Below is an extract from my dissertation that introduces the problem addressed in the project. To see the full 12,000 word dissertation, click here [PDF, 10MB].
This project has roots in the field of aesthetic image quality analysis, a subtopic of Computer Vision concerned with evaluating how beautiful images are to humans. The task addressed by the project is a specific one within this underlying field, with emphasis on leaving the subjectivity with the humans that create it.
Arguably the “holy grail” problem of Computer Vision is that of general object recognition. It is something that humans do with minimal effort and yet we have little cognitive penetrance of the task. We use past experiences to recognise or try to understand the salient objects and scenes, and use multiple contexts to form an aesthetic opinion. Therefore it makes sense to mimic this object recognition process when trying to automate the analysis of “image quality”. However, since general object recognition is hypothesised to be AI-complete, it must be approximated. This project performs such an approximation by segmenting the image and uses the resulting segmentation to analyse properties of the image subjects.
Segmentation is a non-linear operation that extracts meaningful symbols corresponding to the structures and objects in an image. Figure 1.1 shows an example of this abstraction. Humans see an image rich in meaning, whereas computers have only raw data. Segmentation takes this raw data and automatically approximates the high-level symbols.
Throughout this dissertation there is a distinction between “high-level” and “low-level” image properties. High-level properties are those that incorporate top-down contextual information about the image. A feature which is derived from an image’s segmentation is classed as high-level since it has access to approximations for the positions, sizes, and colours of different objects in the image. Conversely, low-level properties are relatively simple and operate on a pixel-by-pixel basis.
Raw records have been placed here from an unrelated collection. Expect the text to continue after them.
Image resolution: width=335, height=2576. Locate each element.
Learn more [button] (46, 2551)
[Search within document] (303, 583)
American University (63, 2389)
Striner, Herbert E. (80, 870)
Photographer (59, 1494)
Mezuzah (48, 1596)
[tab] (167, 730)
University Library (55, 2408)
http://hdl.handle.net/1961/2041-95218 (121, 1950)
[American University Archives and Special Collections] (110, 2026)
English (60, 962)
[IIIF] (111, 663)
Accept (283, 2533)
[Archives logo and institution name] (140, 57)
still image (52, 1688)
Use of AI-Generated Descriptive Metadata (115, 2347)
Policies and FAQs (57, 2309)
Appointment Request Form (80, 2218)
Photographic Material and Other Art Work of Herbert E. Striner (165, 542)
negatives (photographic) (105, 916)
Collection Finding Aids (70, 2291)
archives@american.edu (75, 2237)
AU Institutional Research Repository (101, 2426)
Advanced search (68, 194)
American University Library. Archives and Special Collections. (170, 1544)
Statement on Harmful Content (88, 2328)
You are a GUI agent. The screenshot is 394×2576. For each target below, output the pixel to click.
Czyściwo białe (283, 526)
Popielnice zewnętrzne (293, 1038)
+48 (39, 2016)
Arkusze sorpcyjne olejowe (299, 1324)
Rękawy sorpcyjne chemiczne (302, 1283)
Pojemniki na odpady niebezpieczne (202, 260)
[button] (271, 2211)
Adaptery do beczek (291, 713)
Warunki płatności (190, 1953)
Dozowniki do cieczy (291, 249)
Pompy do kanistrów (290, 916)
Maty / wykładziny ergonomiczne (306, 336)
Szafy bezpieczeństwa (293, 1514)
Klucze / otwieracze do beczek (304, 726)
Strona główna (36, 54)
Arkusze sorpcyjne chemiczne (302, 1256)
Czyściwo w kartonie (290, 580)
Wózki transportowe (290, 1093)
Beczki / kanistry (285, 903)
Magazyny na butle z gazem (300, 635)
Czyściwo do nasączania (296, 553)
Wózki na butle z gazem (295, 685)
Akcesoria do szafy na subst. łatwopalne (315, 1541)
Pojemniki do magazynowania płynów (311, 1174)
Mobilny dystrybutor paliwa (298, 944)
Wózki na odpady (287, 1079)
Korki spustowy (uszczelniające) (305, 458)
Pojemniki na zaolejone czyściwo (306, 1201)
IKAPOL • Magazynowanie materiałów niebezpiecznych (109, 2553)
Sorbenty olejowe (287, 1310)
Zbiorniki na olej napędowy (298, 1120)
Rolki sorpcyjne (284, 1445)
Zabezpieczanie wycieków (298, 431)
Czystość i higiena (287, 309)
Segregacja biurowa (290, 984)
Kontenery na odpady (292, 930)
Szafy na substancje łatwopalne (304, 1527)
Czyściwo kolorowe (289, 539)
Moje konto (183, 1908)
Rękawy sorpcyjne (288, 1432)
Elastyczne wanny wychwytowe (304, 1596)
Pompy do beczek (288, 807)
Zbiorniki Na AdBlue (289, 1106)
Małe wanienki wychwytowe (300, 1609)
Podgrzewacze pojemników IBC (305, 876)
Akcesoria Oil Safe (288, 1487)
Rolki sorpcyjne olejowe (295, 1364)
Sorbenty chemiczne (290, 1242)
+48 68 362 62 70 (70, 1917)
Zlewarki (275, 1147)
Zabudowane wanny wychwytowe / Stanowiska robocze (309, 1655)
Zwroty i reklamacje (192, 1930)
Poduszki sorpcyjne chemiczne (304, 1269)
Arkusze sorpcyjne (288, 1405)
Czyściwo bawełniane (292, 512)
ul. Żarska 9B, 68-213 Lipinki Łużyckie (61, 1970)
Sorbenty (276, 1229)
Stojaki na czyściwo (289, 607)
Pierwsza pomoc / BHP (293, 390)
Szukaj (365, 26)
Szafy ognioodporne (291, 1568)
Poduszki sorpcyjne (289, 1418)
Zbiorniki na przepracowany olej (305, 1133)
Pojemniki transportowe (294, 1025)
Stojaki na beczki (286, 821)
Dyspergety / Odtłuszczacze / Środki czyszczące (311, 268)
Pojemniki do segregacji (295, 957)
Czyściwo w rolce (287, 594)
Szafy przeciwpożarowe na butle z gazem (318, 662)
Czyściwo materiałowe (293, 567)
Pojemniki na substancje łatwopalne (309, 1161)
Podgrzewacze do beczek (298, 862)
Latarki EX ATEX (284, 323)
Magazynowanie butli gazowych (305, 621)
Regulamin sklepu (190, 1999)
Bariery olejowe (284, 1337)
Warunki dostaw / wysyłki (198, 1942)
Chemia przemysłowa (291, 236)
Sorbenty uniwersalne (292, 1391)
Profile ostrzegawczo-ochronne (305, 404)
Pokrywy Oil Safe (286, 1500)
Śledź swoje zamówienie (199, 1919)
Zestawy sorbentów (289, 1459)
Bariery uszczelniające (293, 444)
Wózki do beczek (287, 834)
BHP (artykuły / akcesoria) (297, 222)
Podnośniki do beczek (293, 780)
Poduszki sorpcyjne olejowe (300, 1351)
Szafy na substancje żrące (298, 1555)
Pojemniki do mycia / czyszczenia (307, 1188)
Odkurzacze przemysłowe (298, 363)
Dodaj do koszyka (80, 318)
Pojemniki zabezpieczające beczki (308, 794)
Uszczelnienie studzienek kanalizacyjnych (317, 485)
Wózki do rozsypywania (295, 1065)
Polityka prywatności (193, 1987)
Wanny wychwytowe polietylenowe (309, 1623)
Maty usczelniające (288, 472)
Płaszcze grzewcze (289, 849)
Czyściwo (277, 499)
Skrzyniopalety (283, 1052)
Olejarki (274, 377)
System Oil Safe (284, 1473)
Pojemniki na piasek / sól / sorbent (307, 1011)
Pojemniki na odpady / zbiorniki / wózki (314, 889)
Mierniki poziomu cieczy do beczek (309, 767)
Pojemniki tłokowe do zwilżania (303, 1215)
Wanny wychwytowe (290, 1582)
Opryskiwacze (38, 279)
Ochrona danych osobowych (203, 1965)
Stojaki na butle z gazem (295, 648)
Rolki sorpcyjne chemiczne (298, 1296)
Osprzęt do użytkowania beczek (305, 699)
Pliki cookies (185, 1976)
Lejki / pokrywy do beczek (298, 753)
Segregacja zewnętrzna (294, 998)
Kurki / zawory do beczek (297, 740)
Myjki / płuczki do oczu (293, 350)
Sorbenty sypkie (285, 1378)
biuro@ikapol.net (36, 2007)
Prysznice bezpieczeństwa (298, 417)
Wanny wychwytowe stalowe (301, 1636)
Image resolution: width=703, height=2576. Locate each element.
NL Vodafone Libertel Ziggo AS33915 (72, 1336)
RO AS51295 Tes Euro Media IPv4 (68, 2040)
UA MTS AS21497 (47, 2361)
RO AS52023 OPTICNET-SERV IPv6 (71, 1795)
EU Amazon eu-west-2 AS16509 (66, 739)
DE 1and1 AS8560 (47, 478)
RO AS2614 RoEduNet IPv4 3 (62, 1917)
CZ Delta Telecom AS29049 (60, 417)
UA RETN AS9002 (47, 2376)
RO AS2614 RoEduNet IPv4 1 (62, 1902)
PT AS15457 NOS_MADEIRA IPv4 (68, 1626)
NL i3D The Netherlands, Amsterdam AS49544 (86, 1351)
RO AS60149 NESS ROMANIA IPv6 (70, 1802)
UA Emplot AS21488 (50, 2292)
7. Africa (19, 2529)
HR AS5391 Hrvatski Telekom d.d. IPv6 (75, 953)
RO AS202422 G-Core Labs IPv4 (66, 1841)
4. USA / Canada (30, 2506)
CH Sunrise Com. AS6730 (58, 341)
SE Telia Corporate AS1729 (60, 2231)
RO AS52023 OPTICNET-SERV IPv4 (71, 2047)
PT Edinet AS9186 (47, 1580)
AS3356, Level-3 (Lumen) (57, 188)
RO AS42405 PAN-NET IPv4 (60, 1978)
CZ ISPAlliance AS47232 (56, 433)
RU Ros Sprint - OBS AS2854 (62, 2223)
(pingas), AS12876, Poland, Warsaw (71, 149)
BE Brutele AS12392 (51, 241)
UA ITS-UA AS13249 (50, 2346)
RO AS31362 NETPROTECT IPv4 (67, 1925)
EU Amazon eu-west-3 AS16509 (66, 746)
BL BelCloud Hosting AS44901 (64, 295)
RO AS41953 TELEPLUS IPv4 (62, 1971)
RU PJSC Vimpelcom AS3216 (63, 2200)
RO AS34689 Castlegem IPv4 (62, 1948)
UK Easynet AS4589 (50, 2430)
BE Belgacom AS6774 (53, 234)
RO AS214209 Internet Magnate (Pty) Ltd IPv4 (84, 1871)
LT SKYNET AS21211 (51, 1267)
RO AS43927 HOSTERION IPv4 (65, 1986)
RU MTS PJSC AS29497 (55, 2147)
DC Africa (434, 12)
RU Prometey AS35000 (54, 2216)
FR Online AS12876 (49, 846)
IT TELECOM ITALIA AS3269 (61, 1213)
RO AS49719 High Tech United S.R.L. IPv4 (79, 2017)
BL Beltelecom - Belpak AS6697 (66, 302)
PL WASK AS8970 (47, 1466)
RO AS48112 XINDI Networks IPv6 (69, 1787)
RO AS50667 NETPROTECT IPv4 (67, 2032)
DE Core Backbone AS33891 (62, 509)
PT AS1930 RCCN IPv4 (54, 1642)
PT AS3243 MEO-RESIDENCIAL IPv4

They infer global characteristics of the image using linear transformations on the pixel data.
High-level features correspond to human analysis of the salient objects. They allow extraction of information about complicated things like scene composition. This is not to say that humans do not consider ideas similar to low-level features when judging image quality. For example, a human certainly could dislike an image because it is too bright. A combination of the two types should be needed to capture more about the aesthetic image quality.